かかる登録出願の目的や経緯等に鑑み,本件商標の出願登録は,先願主義を悪用し,著しく社会的相当性を欠くものであり,これを許せば,商標を保護することにより商標の使用する者の業務上の信用を図り,もって産業の発達に寄与し,あわせて需要者の利益を保護することを目的とする商標法の目的に反しかねない。したがって,本件商標は,公の秩序に反するものであり,商標法4条1項7号に該当する。

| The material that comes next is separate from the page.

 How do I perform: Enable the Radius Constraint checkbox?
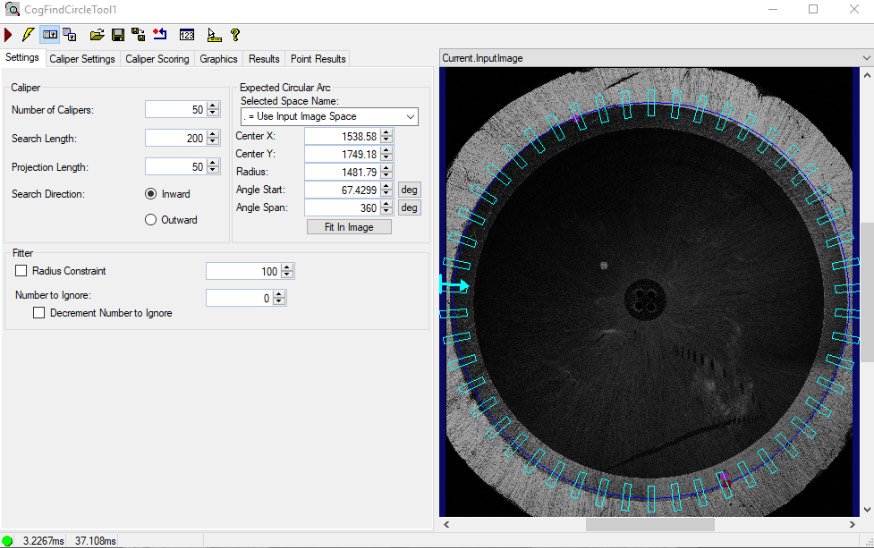(x=21, y=271)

1.いわゆる悪意の出願ないし剽窃的な出願に対する「公の秩序又は善良な風俗を害するおそれがある商標」を不登録事由と規定する商標法4条1項7号の適否について,従前の同号の適用拡大の実務傾向に対し,近年,裁判例(知財高判平20・6・26〔コンマー/CONMAR事件〕等)及び学説(麻生典「判批」特許研究62号46頁等)上,適用を制限する見解が有力になっている。かかる状況の下で,判決要旨1は,なお,同号の適用を肯定した裁判例(知財高判平27・8・30〔のらや事件〕及び知財高判令元・10・23〔仙三七事件〕)と同様の事案において,同様に同号の適用を肯定したものである。
1.本件商標の商標法4条1項7号該当性について
「本件商標の登録出願は、元フランチャイジーである原告が、被告から本件解除をされたわずか4日後に行ったものであり、これまでと同様の名称を使用することにより被告の顧客吸引力を利用し続けようとしたものと評価せざるを得ず、元フランチャイジーとして遵守すべき信義誠実の原則に大きく反するものであるのみならず、『スマホ修理王』の名称でフランチャイズ事業を営んでいる被告がその名称に係る商標登録を経ていないことを奇貨として、被告によるフランチャイズ事業を妨害する加害目的又は本件商標を高額で被告に買い取らせる不当な目的で行われたものというべきである。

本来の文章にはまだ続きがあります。